### ABOUT THIS EXERCISE
Give back exactly the lines of the data below, starting with the line that has "Task: Toggle packet" and going on through the line that has "Click the search magnifier in Find a setting".

### GIVEN DATA
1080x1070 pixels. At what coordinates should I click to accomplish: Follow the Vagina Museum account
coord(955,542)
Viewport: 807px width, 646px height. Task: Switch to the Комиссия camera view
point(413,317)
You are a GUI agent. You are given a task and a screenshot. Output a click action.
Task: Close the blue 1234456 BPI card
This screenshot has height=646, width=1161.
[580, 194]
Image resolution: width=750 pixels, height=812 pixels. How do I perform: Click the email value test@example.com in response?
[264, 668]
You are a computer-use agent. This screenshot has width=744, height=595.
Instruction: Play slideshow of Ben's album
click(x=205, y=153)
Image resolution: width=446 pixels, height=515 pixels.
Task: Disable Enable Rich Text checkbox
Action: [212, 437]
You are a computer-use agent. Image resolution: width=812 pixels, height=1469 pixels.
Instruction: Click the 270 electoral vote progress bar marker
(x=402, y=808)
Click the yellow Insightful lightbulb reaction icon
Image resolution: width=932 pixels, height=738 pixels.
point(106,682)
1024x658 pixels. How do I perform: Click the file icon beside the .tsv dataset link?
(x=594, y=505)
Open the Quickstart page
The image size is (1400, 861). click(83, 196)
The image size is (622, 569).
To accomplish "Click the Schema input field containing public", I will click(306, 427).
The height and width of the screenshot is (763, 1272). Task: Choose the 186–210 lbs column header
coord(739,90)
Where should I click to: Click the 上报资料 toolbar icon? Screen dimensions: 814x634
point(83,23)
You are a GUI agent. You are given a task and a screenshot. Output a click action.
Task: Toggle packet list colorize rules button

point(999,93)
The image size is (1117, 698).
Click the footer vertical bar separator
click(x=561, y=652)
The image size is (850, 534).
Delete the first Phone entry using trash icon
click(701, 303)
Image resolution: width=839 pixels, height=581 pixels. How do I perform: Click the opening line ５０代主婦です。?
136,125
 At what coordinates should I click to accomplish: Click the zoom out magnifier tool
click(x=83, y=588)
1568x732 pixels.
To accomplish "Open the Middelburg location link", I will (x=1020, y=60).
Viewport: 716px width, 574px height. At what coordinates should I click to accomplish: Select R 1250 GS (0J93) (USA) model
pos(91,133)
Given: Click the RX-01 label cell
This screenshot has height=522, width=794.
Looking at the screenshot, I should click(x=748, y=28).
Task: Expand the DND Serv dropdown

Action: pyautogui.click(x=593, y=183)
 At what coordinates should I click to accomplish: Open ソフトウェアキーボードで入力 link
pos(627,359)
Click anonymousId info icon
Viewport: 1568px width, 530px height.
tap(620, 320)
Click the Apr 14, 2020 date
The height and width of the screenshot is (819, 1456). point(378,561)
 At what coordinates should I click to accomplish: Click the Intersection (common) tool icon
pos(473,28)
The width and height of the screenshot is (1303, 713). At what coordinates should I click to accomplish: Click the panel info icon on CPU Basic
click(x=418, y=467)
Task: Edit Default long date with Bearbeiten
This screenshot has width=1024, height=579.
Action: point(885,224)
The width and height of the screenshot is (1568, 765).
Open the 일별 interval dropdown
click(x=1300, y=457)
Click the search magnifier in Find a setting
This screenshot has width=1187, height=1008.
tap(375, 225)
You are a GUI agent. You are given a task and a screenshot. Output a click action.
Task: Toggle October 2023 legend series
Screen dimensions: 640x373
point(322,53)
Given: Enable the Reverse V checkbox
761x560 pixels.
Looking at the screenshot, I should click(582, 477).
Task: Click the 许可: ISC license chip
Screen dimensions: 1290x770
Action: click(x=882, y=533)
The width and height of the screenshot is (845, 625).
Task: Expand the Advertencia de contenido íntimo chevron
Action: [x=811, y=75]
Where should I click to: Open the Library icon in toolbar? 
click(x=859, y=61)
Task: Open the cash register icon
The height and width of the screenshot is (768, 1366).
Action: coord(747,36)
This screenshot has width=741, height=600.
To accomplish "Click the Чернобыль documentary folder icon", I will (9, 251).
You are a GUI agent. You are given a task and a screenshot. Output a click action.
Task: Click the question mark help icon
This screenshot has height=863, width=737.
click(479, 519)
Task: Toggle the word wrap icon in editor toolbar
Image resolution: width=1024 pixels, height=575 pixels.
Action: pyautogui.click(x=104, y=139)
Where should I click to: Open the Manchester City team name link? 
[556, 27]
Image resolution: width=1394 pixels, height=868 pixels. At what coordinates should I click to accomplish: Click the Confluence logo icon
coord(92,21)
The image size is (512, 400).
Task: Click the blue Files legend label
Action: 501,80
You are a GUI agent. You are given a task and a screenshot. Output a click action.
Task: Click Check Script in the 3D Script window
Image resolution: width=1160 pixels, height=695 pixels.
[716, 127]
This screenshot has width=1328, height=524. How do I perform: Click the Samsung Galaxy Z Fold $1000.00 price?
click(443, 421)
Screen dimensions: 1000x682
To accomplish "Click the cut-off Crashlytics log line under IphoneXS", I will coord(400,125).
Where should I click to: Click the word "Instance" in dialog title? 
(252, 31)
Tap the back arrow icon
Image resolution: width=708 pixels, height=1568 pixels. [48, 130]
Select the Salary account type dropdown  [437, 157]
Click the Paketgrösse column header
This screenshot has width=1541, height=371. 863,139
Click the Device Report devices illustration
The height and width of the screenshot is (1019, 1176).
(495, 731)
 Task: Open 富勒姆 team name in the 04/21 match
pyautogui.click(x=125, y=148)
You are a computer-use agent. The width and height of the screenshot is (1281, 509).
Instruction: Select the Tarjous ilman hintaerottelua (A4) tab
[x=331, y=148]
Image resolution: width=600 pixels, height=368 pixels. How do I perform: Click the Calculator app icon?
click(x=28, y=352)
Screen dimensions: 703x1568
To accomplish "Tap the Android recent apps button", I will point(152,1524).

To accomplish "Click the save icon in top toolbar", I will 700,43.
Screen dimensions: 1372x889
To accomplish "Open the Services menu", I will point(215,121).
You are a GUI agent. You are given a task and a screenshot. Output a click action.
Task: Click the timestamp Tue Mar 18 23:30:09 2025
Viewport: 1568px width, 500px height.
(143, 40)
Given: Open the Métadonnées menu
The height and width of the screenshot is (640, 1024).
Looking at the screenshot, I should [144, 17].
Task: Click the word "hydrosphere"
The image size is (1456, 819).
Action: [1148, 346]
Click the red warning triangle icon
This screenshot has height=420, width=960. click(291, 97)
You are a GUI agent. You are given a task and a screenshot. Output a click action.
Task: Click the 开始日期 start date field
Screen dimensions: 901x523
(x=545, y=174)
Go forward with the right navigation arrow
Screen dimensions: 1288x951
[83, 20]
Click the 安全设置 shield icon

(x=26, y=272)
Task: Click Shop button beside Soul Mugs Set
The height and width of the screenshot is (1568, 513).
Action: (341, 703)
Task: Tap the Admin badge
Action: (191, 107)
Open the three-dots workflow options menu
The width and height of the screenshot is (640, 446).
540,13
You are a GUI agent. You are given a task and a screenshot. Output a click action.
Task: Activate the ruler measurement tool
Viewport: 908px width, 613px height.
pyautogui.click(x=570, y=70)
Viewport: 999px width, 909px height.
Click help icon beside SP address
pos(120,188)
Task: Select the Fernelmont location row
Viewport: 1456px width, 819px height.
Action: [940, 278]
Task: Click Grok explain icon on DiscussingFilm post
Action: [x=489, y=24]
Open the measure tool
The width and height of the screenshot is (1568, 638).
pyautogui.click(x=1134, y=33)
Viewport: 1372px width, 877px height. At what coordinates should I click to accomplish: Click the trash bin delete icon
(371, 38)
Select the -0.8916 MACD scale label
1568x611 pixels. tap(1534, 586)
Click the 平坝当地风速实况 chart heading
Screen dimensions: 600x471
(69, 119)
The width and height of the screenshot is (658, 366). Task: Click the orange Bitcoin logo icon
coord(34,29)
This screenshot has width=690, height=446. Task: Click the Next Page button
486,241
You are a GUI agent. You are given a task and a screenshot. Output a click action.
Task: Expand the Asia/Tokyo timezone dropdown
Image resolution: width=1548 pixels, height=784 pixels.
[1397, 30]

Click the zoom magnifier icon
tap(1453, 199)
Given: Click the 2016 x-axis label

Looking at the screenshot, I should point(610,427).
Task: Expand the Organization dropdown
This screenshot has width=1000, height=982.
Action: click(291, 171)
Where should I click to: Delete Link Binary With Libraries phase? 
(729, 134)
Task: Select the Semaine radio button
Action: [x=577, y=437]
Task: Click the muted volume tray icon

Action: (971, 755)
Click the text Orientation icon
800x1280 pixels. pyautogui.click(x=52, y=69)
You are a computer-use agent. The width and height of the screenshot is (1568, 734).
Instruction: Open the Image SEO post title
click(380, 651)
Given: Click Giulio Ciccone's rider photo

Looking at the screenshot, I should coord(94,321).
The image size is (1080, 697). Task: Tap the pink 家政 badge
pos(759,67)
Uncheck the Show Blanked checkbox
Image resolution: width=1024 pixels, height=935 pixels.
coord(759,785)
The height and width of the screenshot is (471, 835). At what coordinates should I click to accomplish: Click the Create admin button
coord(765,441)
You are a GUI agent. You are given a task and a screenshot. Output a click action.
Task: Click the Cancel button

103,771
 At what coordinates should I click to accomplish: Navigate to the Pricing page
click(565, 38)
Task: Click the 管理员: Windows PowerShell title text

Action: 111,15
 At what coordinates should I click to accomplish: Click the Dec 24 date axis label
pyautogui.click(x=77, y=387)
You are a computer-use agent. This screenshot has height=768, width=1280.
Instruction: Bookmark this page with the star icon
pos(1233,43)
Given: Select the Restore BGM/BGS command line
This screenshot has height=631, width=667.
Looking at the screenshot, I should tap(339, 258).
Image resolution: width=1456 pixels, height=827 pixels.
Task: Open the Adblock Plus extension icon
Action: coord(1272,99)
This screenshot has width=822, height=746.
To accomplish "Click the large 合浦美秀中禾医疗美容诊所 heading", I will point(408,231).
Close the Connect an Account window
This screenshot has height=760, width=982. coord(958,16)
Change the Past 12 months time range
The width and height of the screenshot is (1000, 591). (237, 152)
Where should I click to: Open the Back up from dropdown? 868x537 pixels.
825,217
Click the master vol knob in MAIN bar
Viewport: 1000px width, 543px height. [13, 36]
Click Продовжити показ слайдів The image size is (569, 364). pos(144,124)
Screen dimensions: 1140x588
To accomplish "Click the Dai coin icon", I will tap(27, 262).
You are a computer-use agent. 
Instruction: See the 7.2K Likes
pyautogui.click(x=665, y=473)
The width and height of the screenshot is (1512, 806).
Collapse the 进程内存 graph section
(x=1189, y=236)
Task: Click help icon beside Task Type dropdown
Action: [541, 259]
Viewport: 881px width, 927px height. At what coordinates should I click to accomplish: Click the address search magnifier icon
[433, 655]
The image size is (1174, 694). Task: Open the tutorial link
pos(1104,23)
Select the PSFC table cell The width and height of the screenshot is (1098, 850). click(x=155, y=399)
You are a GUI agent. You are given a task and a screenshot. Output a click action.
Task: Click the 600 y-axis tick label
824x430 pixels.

### SOLUTION BELOW
Task: Toggle packet list colorize rules button

point(999,93)
The image size is (1117, 698).
Click the footer vertical bar separator
click(x=561, y=652)
The image size is (850, 534).
Delete the first Phone entry using trash icon
click(701, 303)
Image resolution: width=839 pixels, height=581 pixels. How do I perform: Click the opening line ５０代主婦です。?
136,125
 At what coordinates should I click to accomplish: Click the zoom out magnifier tool
click(x=83, y=588)
1568x732 pixels.
To accomplish "Open the Middelburg location link", I will (x=1020, y=60).
Viewport: 716px width, 574px height. At what coordinates should I click to accomplish: Select R 1250 GS (0J93) (USA) model
pos(91,133)
Given: Click the RX-01 label cell
This screenshot has height=522, width=794.
Looking at the screenshot, I should click(x=748, y=28).
Task: Expand the DND Serv dropdown

Action: pyautogui.click(x=593, y=183)
 At what coordinates should I click to accomplish: Open ソフトウェアキーボードで入力 link
pos(627,359)
Click anonymousId info icon
Viewport: 1568px width, 530px height.
tap(620, 320)
Click the Apr 14, 2020 date
The height and width of the screenshot is (819, 1456). point(378,561)
 At what coordinates should I click to accomplish: Click the Intersection (common) tool icon
pos(473,28)
The width and height of the screenshot is (1303, 713). At what coordinates should I click to accomplish: Click the panel info icon on CPU Basic
click(x=418, y=467)
Task: Edit Default long date with Bearbeiten
This screenshot has width=1024, height=579.
Action: point(885,224)
The width and height of the screenshot is (1568, 765).
Open the 일별 interval dropdown
click(x=1300, y=457)
Click the search magnifier in Find a setting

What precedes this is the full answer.